Intervista al dr. Antonio Celia, nuovo primario di Urologia dell’Ospedale San Bassiano

 

La Struttura Complessa di Urologia dell’Ospedale di Bassano del Grappa ha un nuovo primario. Si tratta del dr. Antonio Celia, che già svolgeva l’incarico di direttore facente funzioni del reparto ospedaliero.
42 anni, laureato in Medicina e Chirurgia nel 1996 all’Università di Roma “La Sapienza” e specializzatosi in Urologia nel 2002 all’Università di Modena e Reggio Emilia, dal 2005 è entrato a far parte della squadra di urologi dell’ospedale San Bassiano di Bassano del Grappa.
Ora il dr. Celia prende ufficialmente l’impegnativo testimone del precedente primario di Urologia dr. Guglielmo Breda. “Una scelta – sottolinea il direttore generale dell’Ulss n.3, Valerio Alberti – che segue il criterio di “continuità” nella gestione di un Reparto importante e conosciuto come quello dell’Urologia di Bassano, portato a livelli di elevata qualificazione dal dr.

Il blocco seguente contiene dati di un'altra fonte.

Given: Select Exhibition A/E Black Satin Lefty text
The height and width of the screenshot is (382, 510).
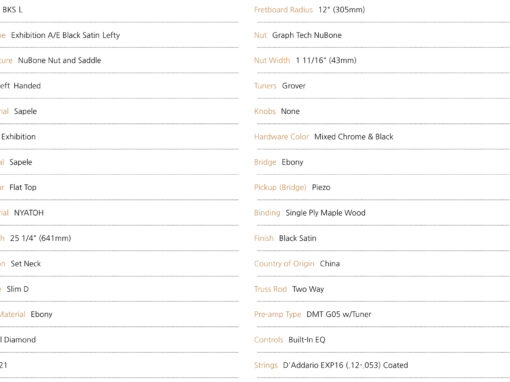Looking at the screenshot, I should coord(65,35).
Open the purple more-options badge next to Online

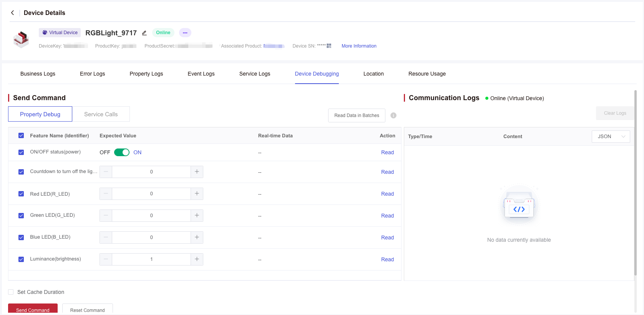tap(185, 33)
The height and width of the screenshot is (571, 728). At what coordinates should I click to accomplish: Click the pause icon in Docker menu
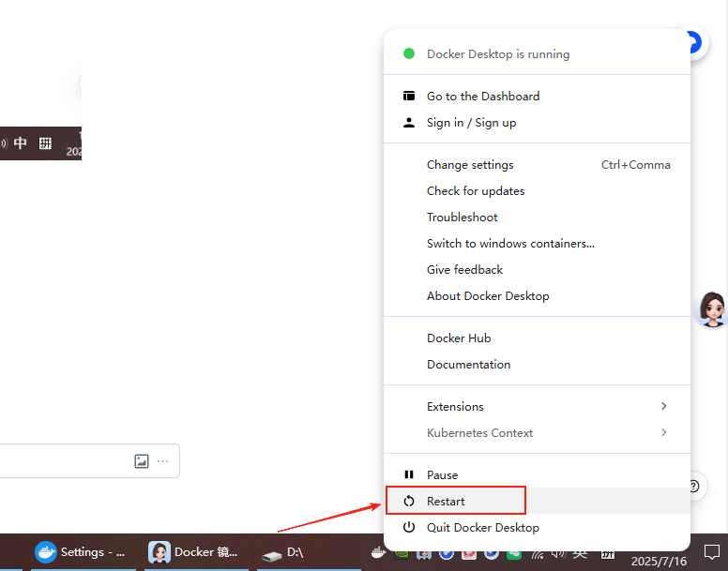pos(409,474)
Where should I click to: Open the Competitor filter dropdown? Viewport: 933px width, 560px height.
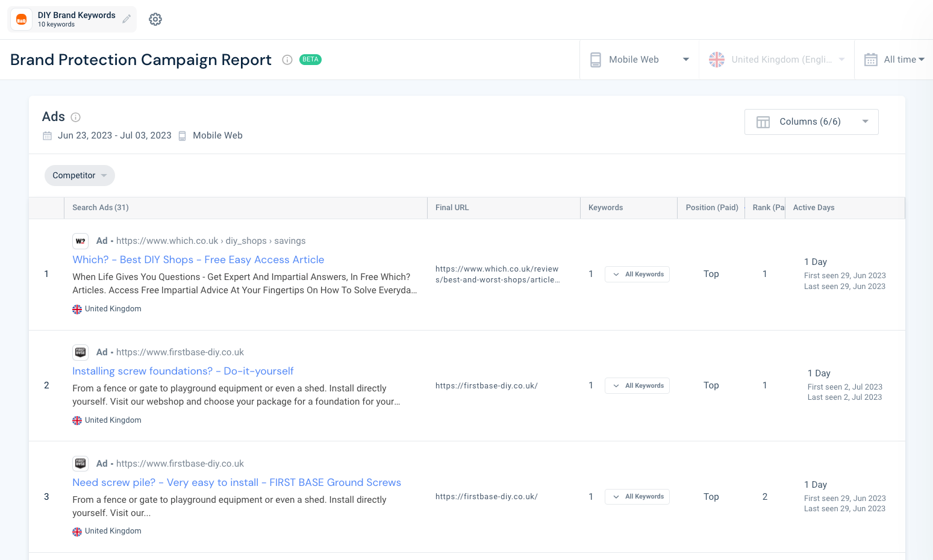point(80,175)
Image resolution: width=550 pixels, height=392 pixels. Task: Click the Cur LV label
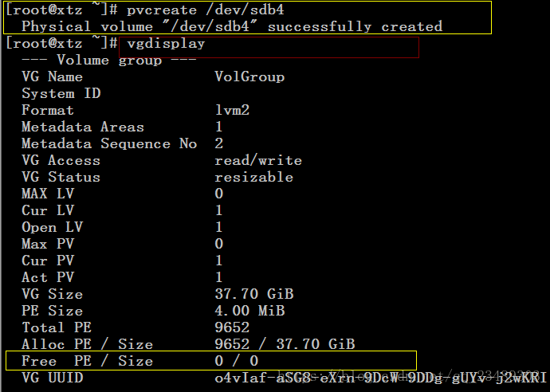48,210
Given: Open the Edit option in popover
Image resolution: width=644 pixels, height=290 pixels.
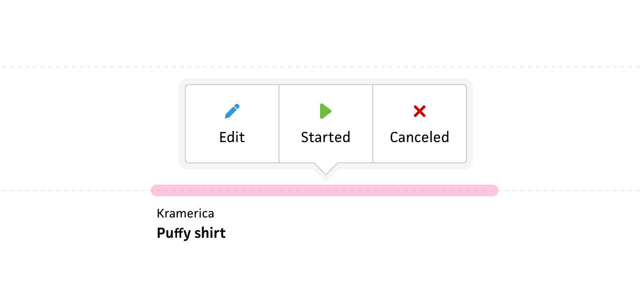Looking at the screenshot, I should point(232,124).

Breda, ma anche quello della “innovazione”, proprio della chirurgia robotica e laparoscopica e, in genere, mininvasiva.”
Risale infatti a settembre 2011 la notizia dei primi due interventi di ablazione percutanea di un tumore renale attraverso la crioterapia tac-guidata, eseguiti al San Bassiano, su pazienti dimessi dopo sole 48 ore.

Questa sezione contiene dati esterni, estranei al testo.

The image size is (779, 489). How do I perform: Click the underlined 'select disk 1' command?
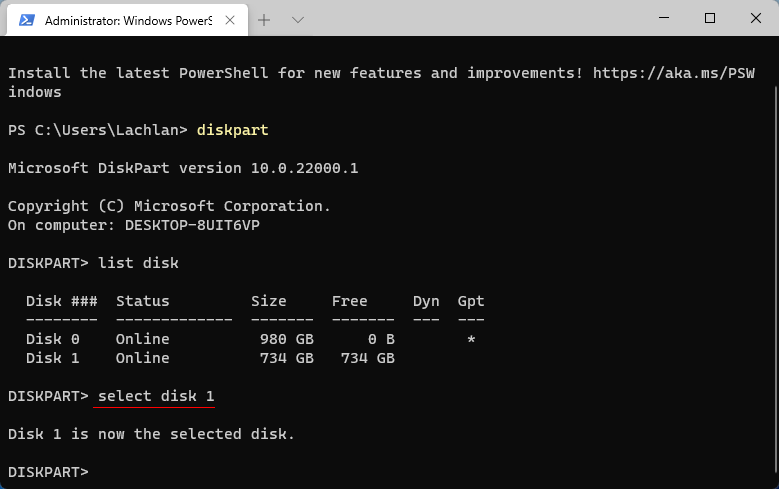pyautogui.click(x=156, y=397)
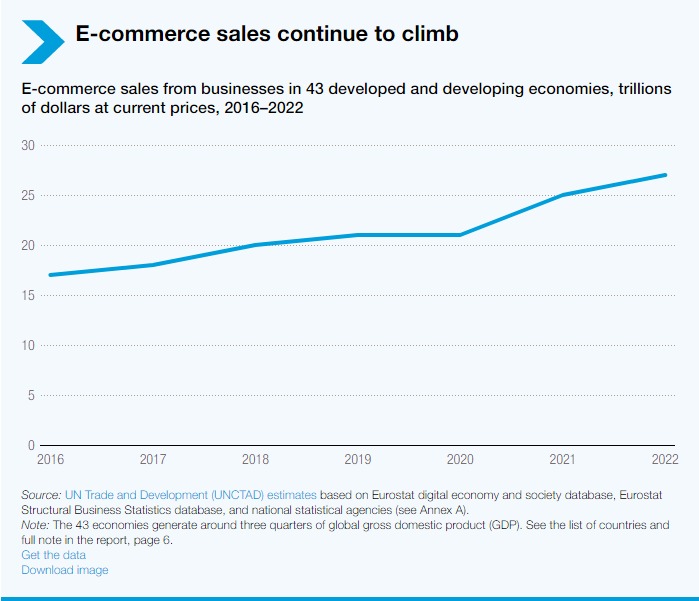
Task: Click the 2022 x-axis label
Action: coord(664,459)
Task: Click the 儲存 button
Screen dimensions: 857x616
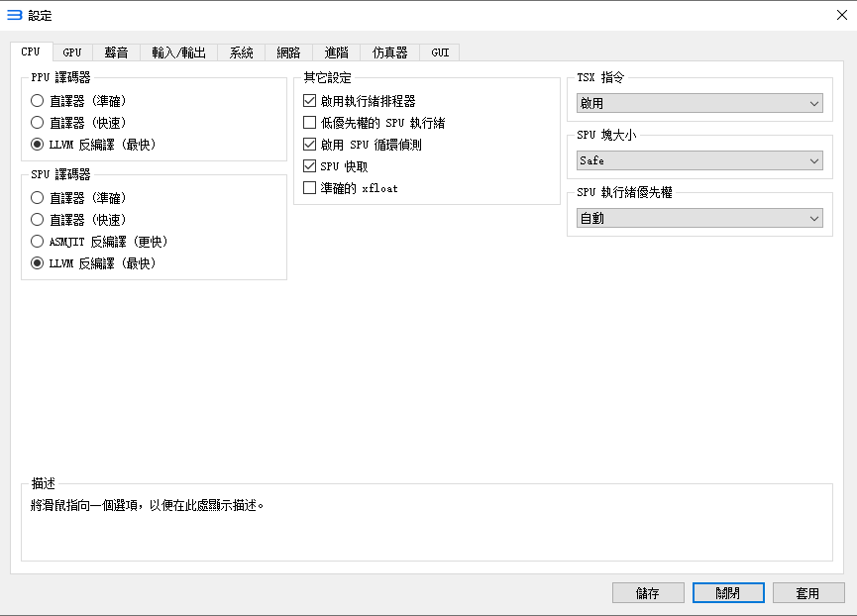Action: click(648, 592)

Ed era stato proprio Antonio Celia, insieme ai radiologi interventisti, a descrivere questa nuova tecnica mininvasiva, che ha proiettato la struttura ospedaliera di Bassano tra i centri di eccellenza nel campo del trattamento dei tumori renali e prostatici.
L’Ospedale San Bassiano, infatti, era diventato l’unico centro del Triveneto nel quale i tumori della prostata e del rene potevano essere eliminati, alternativamente, con la laparoscopia e il robot chirurgico Da Vinci – e quindi attraverso piccole aperture – o con la  crioterapia percutanea o laparoscopica, e cioè inserendo degli aghi attraverso la cute del paziente.

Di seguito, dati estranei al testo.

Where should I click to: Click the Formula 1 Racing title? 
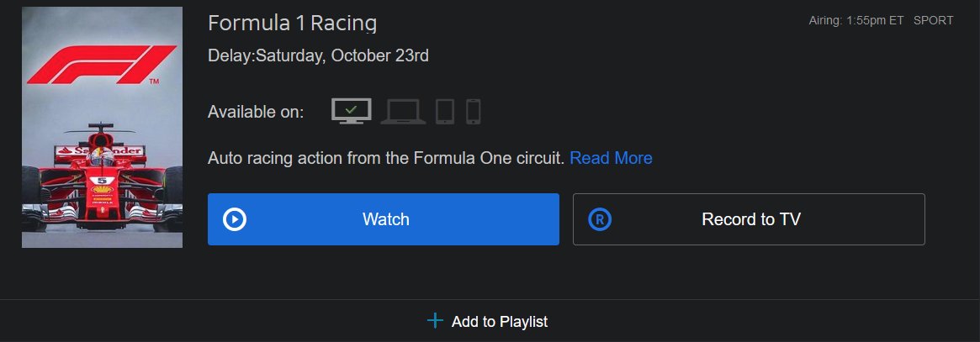click(x=292, y=23)
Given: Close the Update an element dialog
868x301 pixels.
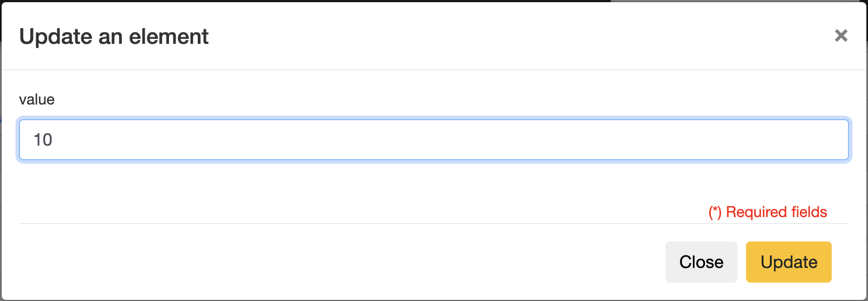Looking at the screenshot, I should 701,262.
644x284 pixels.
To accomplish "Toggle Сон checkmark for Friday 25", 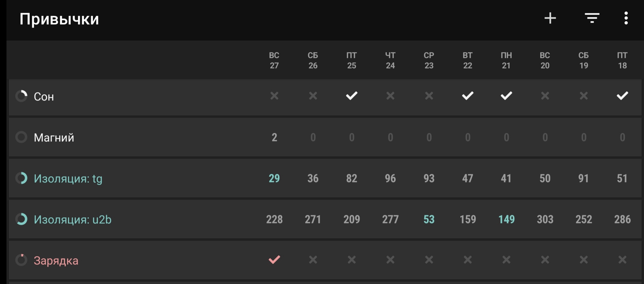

Un esempio di applicazione della “chirurgia tecnologica mininvasiva” che, come ci conferma il neo-nominato primario, rappresenta il vero biglietto da visita della struttura.
– Dr. Celia, come commenta innanzitutto la sua nomina a primario?
– “La scelta che è stata fatta mantiene viva la storia di Bassano dedicata alla chirurgia mininvasiva. Come più volte detto in precedenti interviste, a Bassano nel 1991 è stata eseguita la prima nefrectomia laparoscopica in Italia. Questo approccio chirurgico è nato proprio qui e a distanza di poco più di 20 anni mi ritrovo a gestire l’Urologia puntando sulla chirurgia mininvasiva. Il che dimostra che quello non è stato un momento isolato.”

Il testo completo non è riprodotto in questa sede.